Arriving penniless in London in 1988, she initially slept rough at Hyde Park Corner but soon found lodgings with compatriots. She taught herself French from movies after pretending to her boss at a restaurant that she could speak it. Fortunately, she was a gifted linguist, who already spoke English, Russian, four Balkan languages and Italian, picked up Polish on shoots and, after two days in Alexandria, was communicating in Arabic. During her last days she brushed up her Russian with the help of a Ukrainian nurse.

Born and raised in the northern city of Novi Sad, to Serb and Croat parents, Raja, a car mechanic, and his wife, Mira, Mina detested nationalist strife and always referred to her homeland, even after its breakup into seven new countries in the late 1990s, as “the former Yugoslavia”. At school (at Karlovic gymnasium in Novi Sad), her brilliance was quickly noticed by the state, which tried, unsuccessfully, to recruit her to the Communist party.
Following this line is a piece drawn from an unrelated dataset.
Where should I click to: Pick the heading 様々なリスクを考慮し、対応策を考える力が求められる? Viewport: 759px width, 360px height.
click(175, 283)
In London, her tips from the French restaurant paid for BA courses at SOAS – in art history and archaeology, then anthropology and film – until she was entitled to grants. Then she took an MA in television documentary at Goldsmiths, University of London, having worked and exhibited as a freelance photographer.

Joining the BBC in 1999, she climbed from researching to assistant producing and producing/directing, specialising in science, archaeology and history. She and I met while making a BBC Two Meet the Ancestors special in 2003 about Napoleon’s frozen retreat from Moscow. She selected entries from the diaries of thousands of French soldiers, which we dramatised in Lithuanian blizzards and minus 30C temperatures. I was credited producer/director, but it was really a collaboration. By then hooked on extreme weather, Mina volunteered for another gruelling three week MTA shoot in the Mauritanian Sahara where temperatures breached 50C and her digital thermometer melted.

Our next collaborations were on episodes of the BBC Two flagship history series Timewatch, where we introduced crowd-enlarging CGI to TV audiences in Zulu: The True Story (2003) and Who Killed Stalin? (2005). After meeting Stalin’s gutsy niece, Kira Alliluyeva, a gulags survivor, Mina named her first daughter Kira. Masha followed. Their father was the architect Carlo Negri, whom Mina met in 1998 and married in April this year in Sweden, where they made their last home.

Mina is survived by Carlo, her daughters, and her mother and brother, with whom Mina enjoyed idyllic summer holidays on Brač Island, in Croatia.